Cerebras barks that its chips deliver groundbreaking performance in AI inference, where the chip can process inputs at speeds reportedly 20 times faster than Nvidia's. This is due to the direct integration of memory and processing power, enabling faster data retrieval and processing without the delays of inter-chip data transfers.
The company claims its chips are particularly suited for enterprises requiring extremely fast processing of large AI models, such as those used in natural language processing and deep learning inference tasks.
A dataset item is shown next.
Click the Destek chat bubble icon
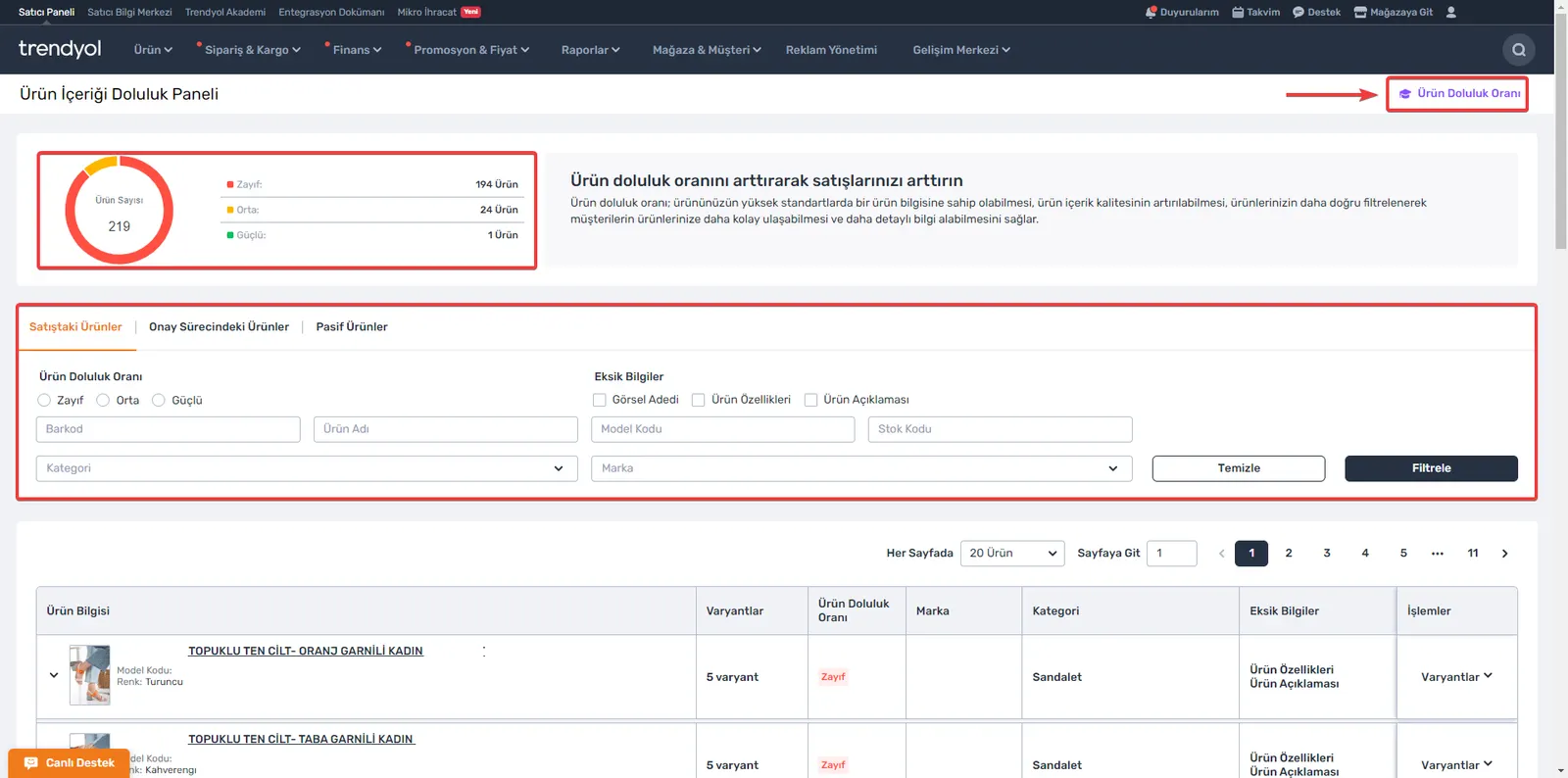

Their system is ideal for organisations looking to minimize latency and process large volumes of data in real-time.
According to ZDNet Cerebras has concocted the Wafer Scale Engine, now in its third iteration, which powers the new Cerebras Inference. This colossal chip integrates 44GB of SRAM, doing away with the need for external memory and removes GPU bottlenecks.
By solving the memory bandwidth conundrum, Cerebras Inference can spit out 1,800 tokens per second for Llama3.1 8B and 450 tokens for Llama3.1 70B.
The Wafer Scale Engine is built on a single, massive wafer. The latest iteration has approximately 4 trillion transistors and integrates 44GB of SRAM directly on-chipCerebras aims to create the largest and most powerful chip capable of storing and processing AI models directly on the wafer, significantly reducing latency in AI computations.
Nvidia has been the King of AI and deep learning realms GPU solutions, but if Cerebras' can go anywhere with its tech it could upend the market dynamics. AMD and Intel, both heavyweights in the chip industry, might also feel the heat as Cerebras chips start carving out a niche in high-performance AI tasks.